_WORK ORDER:_ A faithful, word-for-word transcription of all the data is what is needed.

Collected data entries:
------

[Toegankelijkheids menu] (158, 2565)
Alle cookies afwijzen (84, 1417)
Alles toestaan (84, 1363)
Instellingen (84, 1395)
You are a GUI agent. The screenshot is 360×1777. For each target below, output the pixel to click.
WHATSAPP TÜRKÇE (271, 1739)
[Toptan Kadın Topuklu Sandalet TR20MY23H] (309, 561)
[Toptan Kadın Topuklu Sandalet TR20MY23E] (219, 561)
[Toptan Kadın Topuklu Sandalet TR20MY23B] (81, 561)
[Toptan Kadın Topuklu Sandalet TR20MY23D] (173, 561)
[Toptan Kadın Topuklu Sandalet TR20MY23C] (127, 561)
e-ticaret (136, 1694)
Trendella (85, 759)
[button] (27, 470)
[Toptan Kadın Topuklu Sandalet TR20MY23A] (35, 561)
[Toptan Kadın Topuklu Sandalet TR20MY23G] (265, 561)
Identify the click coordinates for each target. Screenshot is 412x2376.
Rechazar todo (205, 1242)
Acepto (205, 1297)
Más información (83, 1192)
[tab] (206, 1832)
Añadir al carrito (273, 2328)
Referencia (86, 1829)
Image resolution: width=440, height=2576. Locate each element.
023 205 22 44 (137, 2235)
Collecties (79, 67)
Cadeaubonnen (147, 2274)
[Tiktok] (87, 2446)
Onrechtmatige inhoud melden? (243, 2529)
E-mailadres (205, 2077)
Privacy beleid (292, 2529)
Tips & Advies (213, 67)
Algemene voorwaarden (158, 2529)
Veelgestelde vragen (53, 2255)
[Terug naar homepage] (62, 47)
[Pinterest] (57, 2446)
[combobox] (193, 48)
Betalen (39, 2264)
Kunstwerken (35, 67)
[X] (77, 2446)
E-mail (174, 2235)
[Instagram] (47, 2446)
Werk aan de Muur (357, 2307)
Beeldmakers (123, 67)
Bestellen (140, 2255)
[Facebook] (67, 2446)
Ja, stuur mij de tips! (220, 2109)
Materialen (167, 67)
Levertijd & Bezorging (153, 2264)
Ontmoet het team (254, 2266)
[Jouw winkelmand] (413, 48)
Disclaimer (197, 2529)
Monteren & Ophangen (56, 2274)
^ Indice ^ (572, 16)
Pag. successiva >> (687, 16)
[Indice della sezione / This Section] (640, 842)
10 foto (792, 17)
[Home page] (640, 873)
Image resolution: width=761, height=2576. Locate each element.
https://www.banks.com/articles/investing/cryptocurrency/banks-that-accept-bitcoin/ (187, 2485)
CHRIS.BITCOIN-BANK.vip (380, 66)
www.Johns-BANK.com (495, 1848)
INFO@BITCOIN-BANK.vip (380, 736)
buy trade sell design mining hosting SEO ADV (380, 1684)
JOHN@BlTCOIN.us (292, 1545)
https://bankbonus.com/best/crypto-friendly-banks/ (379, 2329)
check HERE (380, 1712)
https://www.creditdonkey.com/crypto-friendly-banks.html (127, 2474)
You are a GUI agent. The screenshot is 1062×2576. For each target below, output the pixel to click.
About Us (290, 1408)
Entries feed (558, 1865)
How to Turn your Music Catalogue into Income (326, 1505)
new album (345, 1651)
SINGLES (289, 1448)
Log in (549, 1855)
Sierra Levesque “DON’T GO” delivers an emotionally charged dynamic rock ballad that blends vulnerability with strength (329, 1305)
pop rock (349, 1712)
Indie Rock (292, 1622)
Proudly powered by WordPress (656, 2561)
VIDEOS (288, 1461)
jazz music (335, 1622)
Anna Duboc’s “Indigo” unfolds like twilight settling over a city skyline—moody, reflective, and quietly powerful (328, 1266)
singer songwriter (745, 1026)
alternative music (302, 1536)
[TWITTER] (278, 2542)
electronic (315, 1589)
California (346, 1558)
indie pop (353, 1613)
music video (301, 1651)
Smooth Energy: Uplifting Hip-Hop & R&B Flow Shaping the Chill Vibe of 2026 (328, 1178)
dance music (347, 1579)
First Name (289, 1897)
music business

------

_ANSWER TO THE EXERCISE:_
[Toegankelijkheids menu] (158, 2565)
Alle cookies afwijzen (84, 1417)
Alles toestaan (84, 1363)
Instellingen (84, 1395)
You are a GUI agent. The screenshot is 360×1777. For each target below, output the pixel to click.
WHATSAPP TÜRKÇE (271, 1739)
[Toptan Kadın Topuklu Sandalet TR20MY23H] (309, 561)
[Toptan Kadın Topuklu Sandalet TR20MY23E] (219, 561)
[Toptan Kadın Topuklu Sandalet TR20MY23B] (81, 561)
[Toptan Kadın Topuklu Sandalet TR20MY23D] (173, 561)
[Toptan Kadın Topuklu Sandalet TR20MY23C] (127, 561)
e-ticaret (136, 1694)
Trendella (85, 759)
[button] (27, 470)
[Toptan Kadın Topuklu Sandalet TR20MY23A] (35, 561)
[Toptan Kadın Topuklu Sandalet TR20MY23G] (265, 561)
Identify the click coordinates for each target. Screenshot is 412x2376.
Rechazar todo (205, 1242)
Acepto (205, 1297)
Más información (83, 1192)
[tab] (206, 1832)
Añadir al carrito (273, 2328)
Referencia (86, 1829)
Image resolution: width=440, height=2576. Locate each element.
023 205 22 44 (137, 2235)
Collecties (79, 67)
Cadeaubonnen (147, 2274)
[Tiktok] (87, 2446)
Onrechtmatige inhoud melden? (243, 2529)
E-mailadres (205, 2077)
Privacy beleid (292, 2529)
Tips & Advies (213, 67)
Algemene voorwaarden (158, 2529)
Veelgestelde vragen (53, 2255)
[Terug naar homepage] (62, 47)
[Pinterest] (57, 2446)
[combobox] (193, 48)
Betalen (39, 2264)
Kunstwerken (35, 67)
[X] (77, 2446)
E-mail (174, 2235)
[Instagram] (47, 2446)
Werk aan de Muur (357, 2307)
Beeldmakers (123, 67)
Bestellen (140, 2255)
[Facebook] (67, 2446)
Ja, stuur mij de tips! (220, 2109)
Materialen (167, 67)
Levertijd & Bezorging (153, 2264)
Ontmoet het team (254, 2266)
[Jouw winkelmand] (413, 48)
Disclaimer (197, 2529)
Monteren & Ophangen (56, 2274)
^ Indice ^ (572, 16)
Pag. successiva >> (687, 16)
[Indice della sezione / This Section] (640, 842)
10 foto (792, 17)
[Home page] (640, 873)
Image resolution: width=761, height=2576. Locate each element.
https://www.banks.com/articles/investing/cryptocurrency/banks-that-accept-bitcoin/ (187, 2485)
CHRIS.BITCOIN-BANK.vip (380, 66)
www.Johns-BANK.com (495, 1848)
INFO@BITCOIN-BANK.vip (380, 736)
buy trade sell design mining hosting SEO ADV (380, 1684)
JOHN@BlTCOIN.us (292, 1545)
https://bankbonus.com/best/crypto-friendly-banks/ (379, 2329)
check HERE (380, 1712)
https://www.creditdonkey.com/crypto-friendly-banks.html (127, 2474)
You are a GUI agent. The screenshot is 1062×2576. For each target below, output the pixel to click.
About Us (290, 1408)
Entries feed (558, 1865)
How to Turn your Music Catalogue into Income (326, 1505)
new album (345, 1651)
SINGLES (289, 1448)
Log in (549, 1855)
Sierra Levesque “DON’T GO” delivers an emotionally charged dynamic rock ballad that blends vulnerability with strength (329, 1305)
pop rock (349, 1712)
Indie Rock (292, 1622)
Proudly powered by WordPress (656, 2561)
VIDEOS (288, 1461)
jazz music (335, 1622)
Anna Duboc’s “Indigo” unfolds like twilight settling over a city skyline—moody, reflective, and quietly powerful (328, 1266)
singer songwriter (745, 1026)
alternative music (302, 1536)
[TWITTER] (278, 2542)
electronic (315, 1589)
California (346, 1558)
indie pop (353, 1613)
music video (301, 1651)
Smooth Energy: Uplifting Hip-Hop & R&B Flow Shaping the Chill Vibe of 2026 (328, 1178)
dance music (347, 1579)
First Name (289, 1897)
music business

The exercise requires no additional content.